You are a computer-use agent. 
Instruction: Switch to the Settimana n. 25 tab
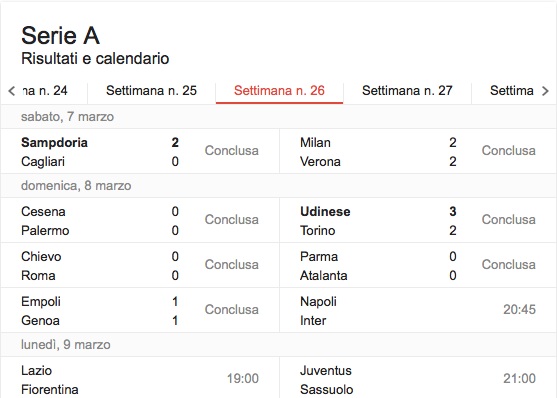(x=151, y=91)
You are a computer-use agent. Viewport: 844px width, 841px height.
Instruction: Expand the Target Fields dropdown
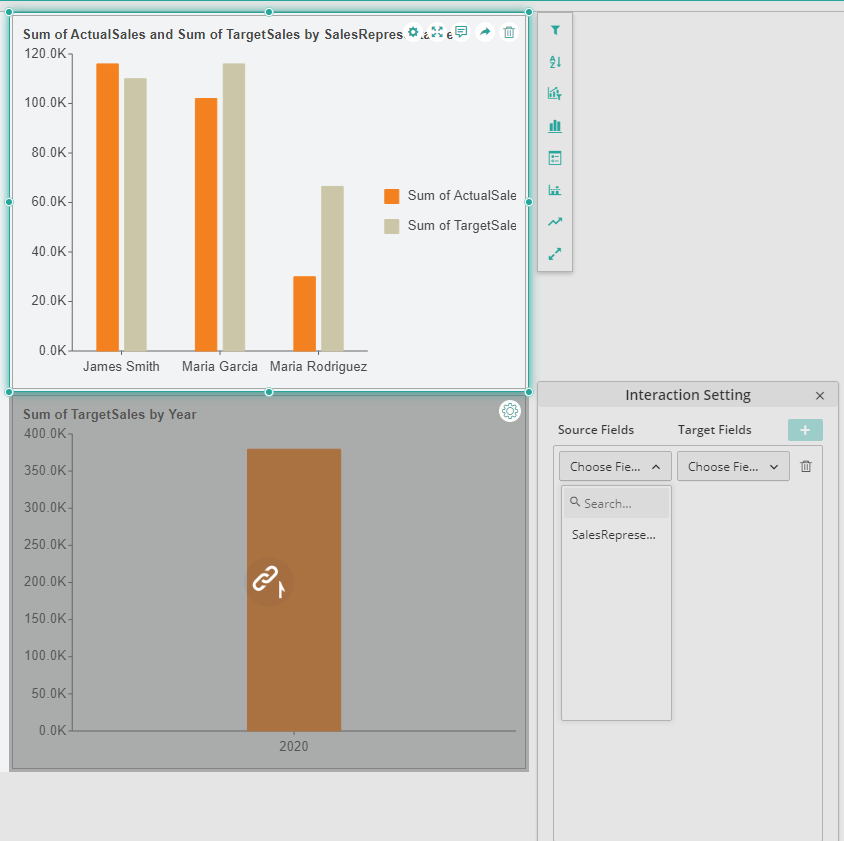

● ● ● ● ●

> **GOAL OF THE EXERCISE**:
Make an exact copy of the lines from the one holding "You are a computer-use agent. Viewport: 844px" through the end of the material, both ends included, and keep the pictures out of it.

> **PROBLEM SOLUTION**:
You are a computer-use agent. Viewport: 844px width, 841px height.
Instruction: Expand the Target Fields dropdown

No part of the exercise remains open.